Kazuko Miyamoto Circuit / Lausanne

December 15, 2015

If Harald Szeemann described exhibitions as “poems in space and time,” curator Matthieu Poirier makes them feel more like movies. His latest exhibition at Circuit resembles an independent, black-and-white film starring Japanese artist Kazuko Miyamoto. 

Billed as a “historical” retrospective, most of the iconic works on view have been recreated for the first time since the 1970s. Working from photographic archives, long-destroyed or lost works have been brought back to life by Swiss assistants under the careful oversight of the artist herself.

A former assistant of Sol LeWitt for over three decades, Myamoto was directly involved in the production of LeWitt’s first wall drawings and open-cube structures. Her string constructions, representing the core of her practice, suggest LeWitt wall drawings that have left the two-dimensional surface of the wall. Deployed into space, the lengths of string suggest volumetric forms that feel almost tangible. In a sense, Miyamoto delicately unfolds the unrealized three-dimensional potential implicit in LeWitt’s drawings.

It is notable that the first appearance of Miyamoto’s constructions in the 1970s coincided with the development of string theory and the nascent stages of the digital age of immaterial production. Miyamoto’s ephemeral occupations of space help viewers become aware of a new layer of material reality. Like a 3-D projection or an Agnes Martin painting, her string constructions are semi-immersive experiences, activated by our movement within the space. The short-lived installations adapt like air to their environments, invoking the expanded field that Rosalind Krauss theorized.

Far from LeWitt’s sleek, industrial look, Miyamoto’s use of raw string, charcoal and spray paint invests the minimal grid with a sense of imprecision, fragility and uncertainty. This significant alteration could be seen as an ironic attack on the confident, masculine sensibility associated with minimalism, replacing it with a more vulnerable, tactile essence. Other women artists such as Emma Kunz, Channa Horwitz, Irma Blank and Eliane Radigue come to mind — all artists for whom the body and the self are indissociable from the work.

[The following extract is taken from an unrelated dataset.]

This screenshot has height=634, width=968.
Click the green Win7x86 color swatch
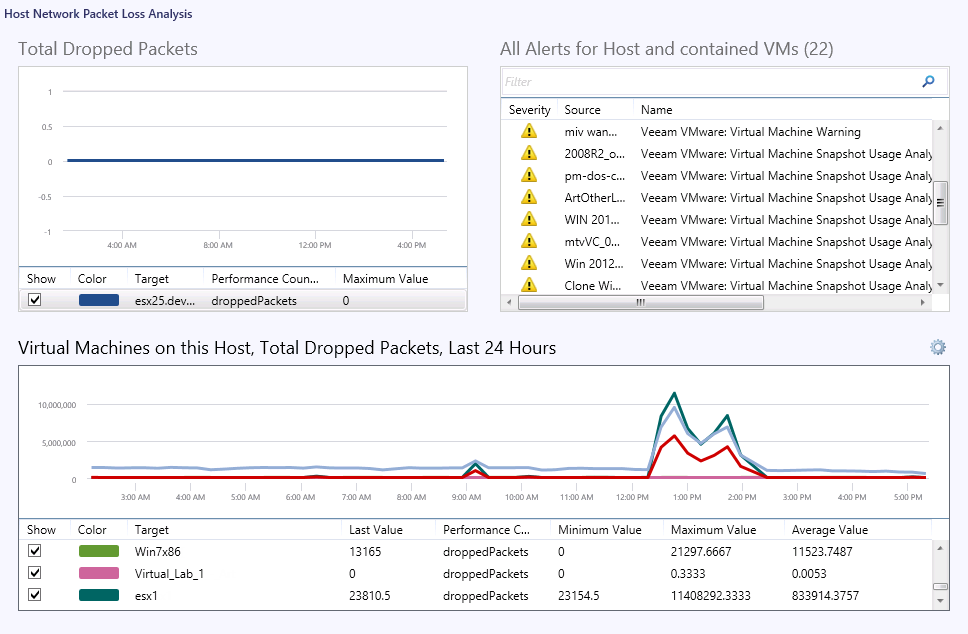[99, 551]
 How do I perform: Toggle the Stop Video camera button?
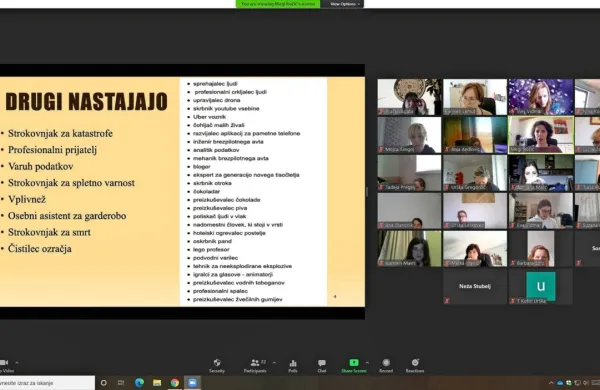tap(4, 362)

By 1980, Miyamoto’s practice had shifted toward performance and the production of ritualistic objects activated by the presence of the body. Those objects reveal another “cycle” in the artist’s output. Often made of natural materials such as leaves, paper or rope, their production coincided with the birth of her son.

Miyamoto’s underappreciated body of work remains difficult to classify. The power of these protean forms to entangle the viewer, however, is undeniable.